Dalla parola alla visione. Dalla visione, dalla profezia all'estasi. Quando la parola del Profeta è stata proclamata, abbiamo sentito annunciare questa parola dal libro del profeta Isaia. Io ho incominciato così: "Visione del profeta Isaia", estasi della Chiesa. Un libro... la storia... è come una cortina di ferro, una muraglia che mi stringe attorno, un cielo che mi prende il cuore, se rimango solo sul libro e nella storia.

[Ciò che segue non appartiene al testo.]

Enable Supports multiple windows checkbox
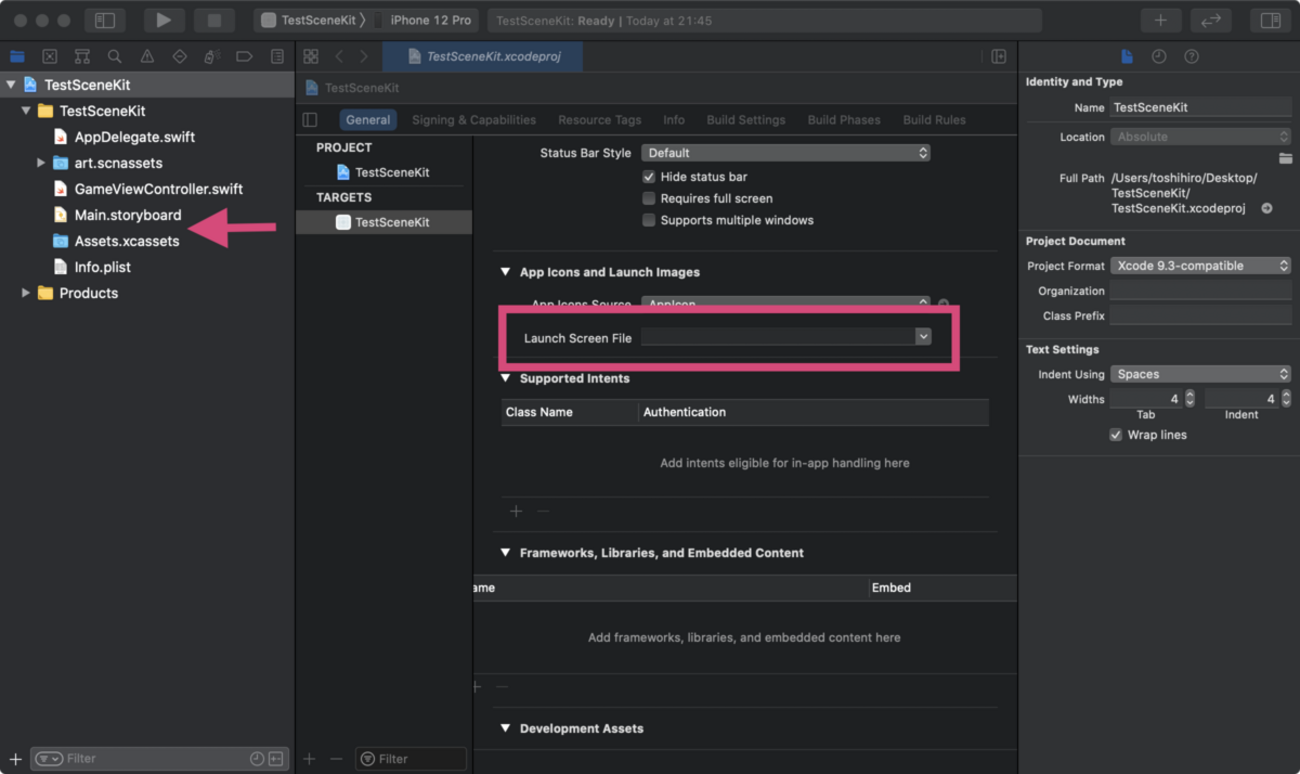The height and width of the screenshot is (774, 1300). 649,220
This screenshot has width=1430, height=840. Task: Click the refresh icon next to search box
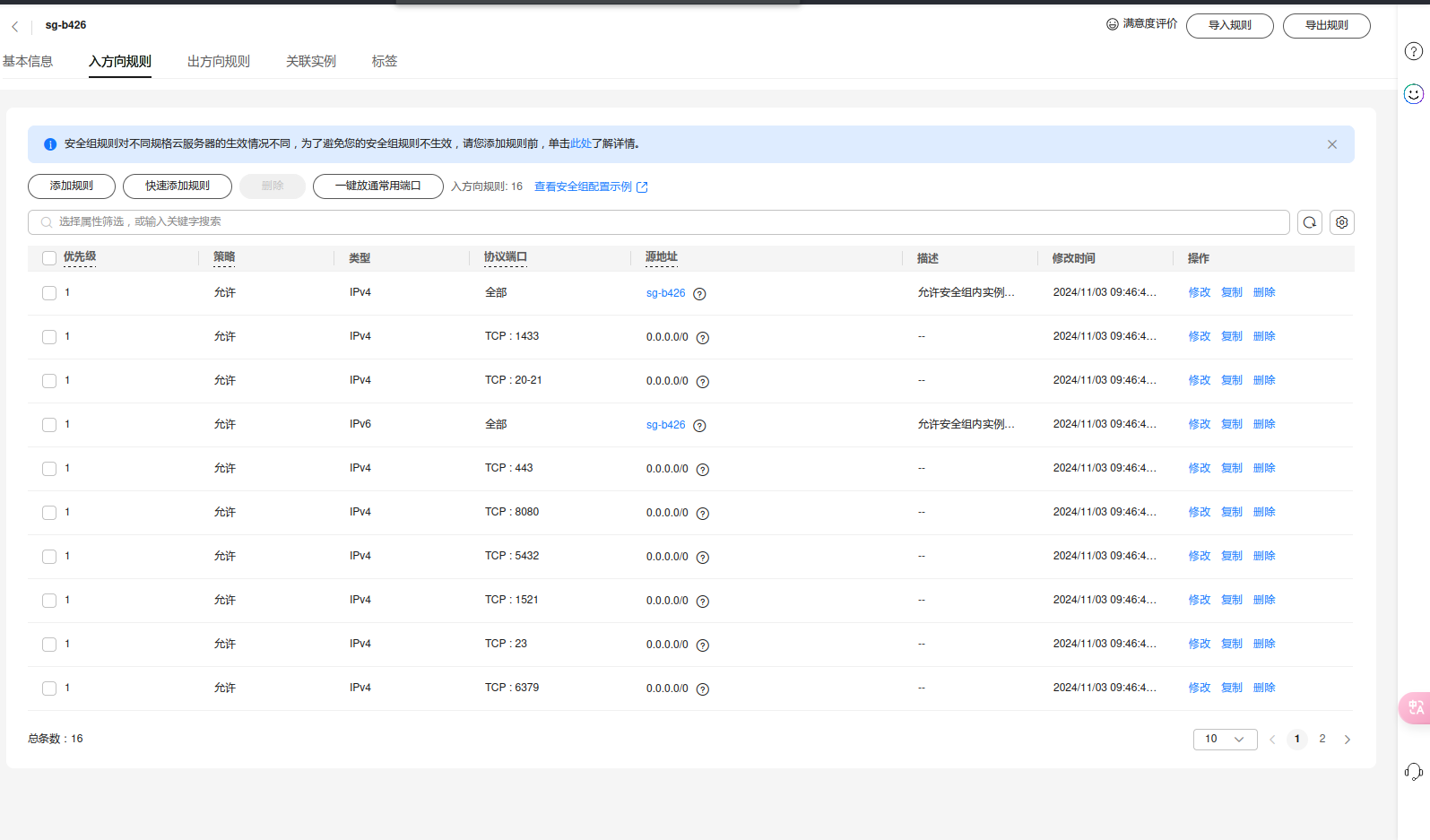pos(1309,222)
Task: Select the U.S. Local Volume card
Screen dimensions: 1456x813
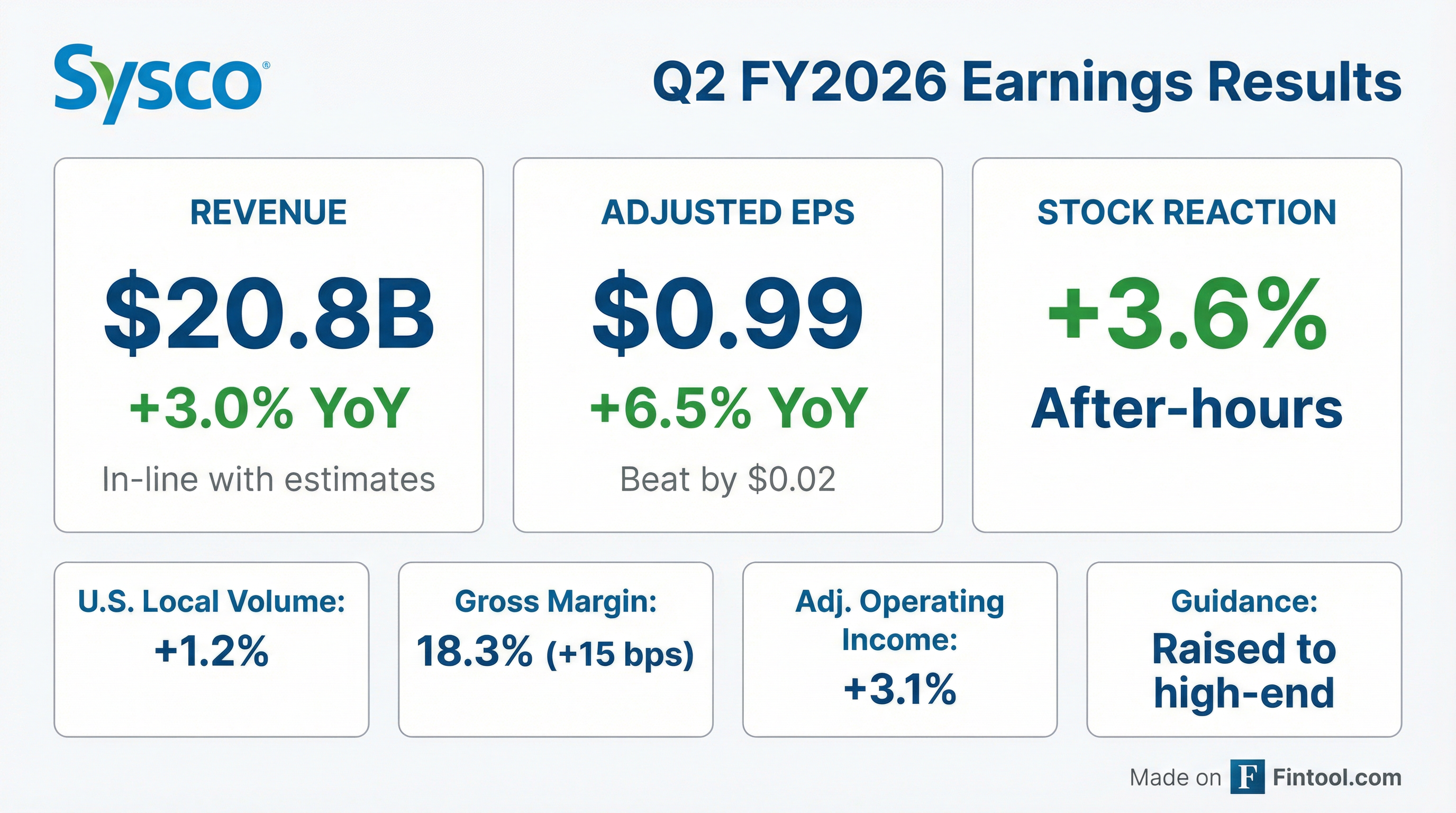Action: pos(212,649)
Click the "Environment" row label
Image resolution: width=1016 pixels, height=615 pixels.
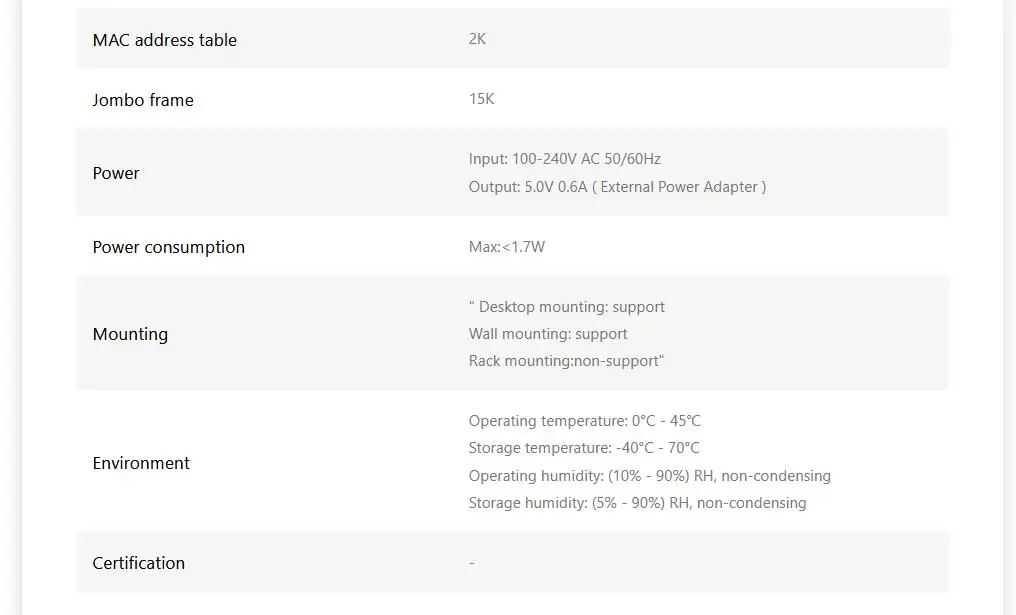point(141,463)
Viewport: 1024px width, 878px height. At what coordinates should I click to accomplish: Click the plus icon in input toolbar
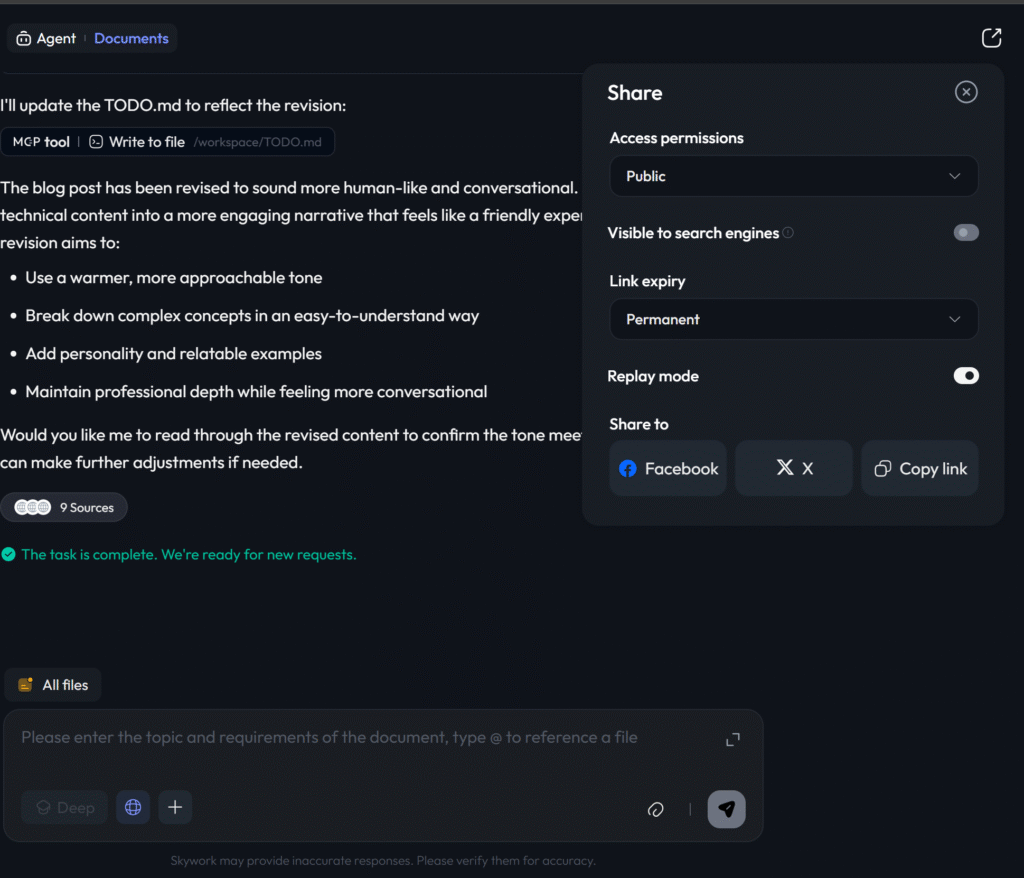(175, 807)
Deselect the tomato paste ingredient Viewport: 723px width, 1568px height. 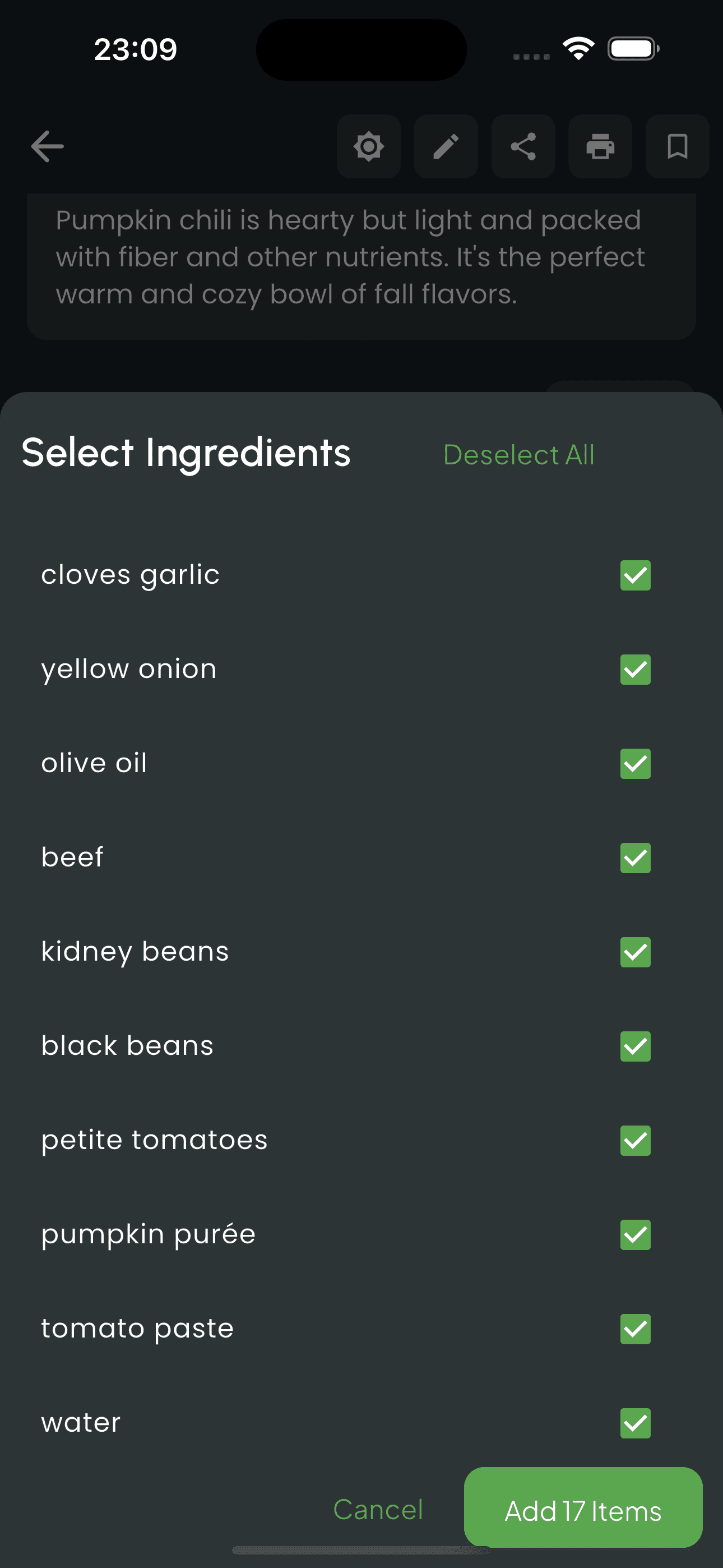click(635, 1330)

«Il velo è stato tolto», dice l'apostolo Paolo. Ed è il momento supremo dell'angoscia e della sua morte. «Velum scissum est»: è stato spezzato, spaccato il velo, e tutto ci è stato rivelato. Dalla parola, dalle parole al Verbo. «A verbis ad Verbum». Dalla parola, dalle parole al Verbo. O ancora: dal Verbo al silenzio. Dico che Betlemme è la città dove c'è l'università del silenzio... l'università del silenzio. E la grotta sperduta nella campagna - che mistero! - là non c'è soltanto l'università del silenzio, ma l'universalità del silenzio, l'aula magna del silenzio. La grotta di Betlemme: l'aula magna del silenzio.

La cattedra di chi parla in questa aula magna? Vedo Giovanni Battista. E' là nel deserto. Forse è piegato fino a terra e bacia bocconi la terra, la sabbia del deserto, tutto in un fremito: «Lui è nato dopo di me, ma è prima di me!». La Vergine Beatissima, che stringe con ineffabile amore il Verbo Eterno, conservando gelosamente nel suo cuore e nel suo silenzio tutto quello che il Verbo le confida. Là, in un angolo, vedo lui, Giuseppe. E' tutto in un sudore! Fa cattedra anche lui, in questa aula magna! Tiene cattedra anche lui. E' tutto in un fremito... in un sudore... E ripete: «Perché a me? Perché a me?».

Nel Magistero della Chiesa incontro una bellissima parola del pontefice san Gregorio Magno: «Mi sento preso da una vertigine (è la sua parola: la vertigine!) davanti a Lui, in questo mistero della sua Incarnazione». Preso dalla vertigine. Quella pietra piccola... piccola... che si è staccata dalla montagna, da una roccia durissima: il seno del Padre, la Beata Trinità. Un sassolino piccolo - la visione del profeta Daniele - si stacca, prende corsa e su balzi e dirupi scende a valle. Ora che arriverà a valle, è diventato una montagna immensa, così da coprire tutta la terra. La piccola pietra è Lui, che copre con la sua misericordia, il suo amore, la sua sapienza e la sua bellezza, tutta la terra e tutto l'universo. La piccola pietra che si è staccata dalla durissima roccia, senza che nessuno la toccasse. Nessuno ha toccato la Vergine Maria: si è staccato da Lei, soltanto nella pienezza dello Spirito Santo.

Perciò posso pregare così, davanti all'Adorabile Bambino, e non mi prende più il tremito, il tremore davanti a questo braccino onnipotente e dico a Lui: stendi... prendimi e stringimi nel tuo amplesso. Così, «A sinu Matris ad sinum Patris». «A sinu Matris ad sinum Patris». Dalle braccia di Maria, dalla stretta di quel braccino adorabile, alla stretta e all'amplesso della Beata Trinità.